▶ **WHAT IS EXPECTED**
Take the material below from its first line through the line containing "Click the Google Chrome title beside the logo" and, please, write those lines again exactly.
----------------
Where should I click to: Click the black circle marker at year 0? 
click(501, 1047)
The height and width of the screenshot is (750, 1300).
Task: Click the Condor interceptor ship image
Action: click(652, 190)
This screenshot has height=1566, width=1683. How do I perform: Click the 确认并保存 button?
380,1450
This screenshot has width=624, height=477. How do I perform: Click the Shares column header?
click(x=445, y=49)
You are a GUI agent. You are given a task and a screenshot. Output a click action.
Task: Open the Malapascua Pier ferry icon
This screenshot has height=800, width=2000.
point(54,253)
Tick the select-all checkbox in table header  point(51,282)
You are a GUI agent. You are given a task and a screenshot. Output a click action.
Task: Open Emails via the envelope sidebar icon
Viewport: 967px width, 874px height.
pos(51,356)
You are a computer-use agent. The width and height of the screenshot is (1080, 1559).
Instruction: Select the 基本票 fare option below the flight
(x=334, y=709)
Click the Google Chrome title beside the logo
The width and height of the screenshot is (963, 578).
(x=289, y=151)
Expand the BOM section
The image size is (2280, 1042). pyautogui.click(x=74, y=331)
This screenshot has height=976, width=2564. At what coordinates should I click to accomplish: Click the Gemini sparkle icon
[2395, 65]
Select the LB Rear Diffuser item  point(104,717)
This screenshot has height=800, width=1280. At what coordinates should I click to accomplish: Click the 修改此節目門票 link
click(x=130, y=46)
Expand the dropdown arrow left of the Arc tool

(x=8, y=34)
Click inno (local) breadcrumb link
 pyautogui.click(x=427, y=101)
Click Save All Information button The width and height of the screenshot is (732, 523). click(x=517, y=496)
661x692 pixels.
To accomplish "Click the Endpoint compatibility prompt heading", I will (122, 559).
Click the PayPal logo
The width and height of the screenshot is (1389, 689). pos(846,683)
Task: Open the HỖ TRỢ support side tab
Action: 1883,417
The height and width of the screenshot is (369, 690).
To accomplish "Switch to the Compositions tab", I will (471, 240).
----------------
▶ **ANSWER SPACE**
Where should I click to: Click the black circle marker at year 0? 
click(501, 1047)
The height and width of the screenshot is (750, 1300).
Task: Click the Condor interceptor ship image
Action: click(652, 190)
This screenshot has height=1566, width=1683. How do I perform: Click the 确认并保存 button?
380,1450
This screenshot has width=624, height=477. How do I perform: Click the Shares column header?
click(x=445, y=49)
You are a GUI agent. You are given a task and a screenshot. Output a click action.
Task: Open the Malapascua Pier ferry icon
This screenshot has height=800, width=2000.
point(54,253)
Tick the select-all checkbox in table header  point(51,282)
You are a GUI agent. You are given a task and a screenshot. Output a click action.
Task: Open Emails via the envelope sidebar icon
Viewport: 967px width, 874px height.
pos(51,356)
You are a computer-use agent. The width and height of the screenshot is (1080, 1559).
Instruction: Select the 基本票 fare option below the flight
(x=334, y=709)
Click the Google Chrome title beside the logo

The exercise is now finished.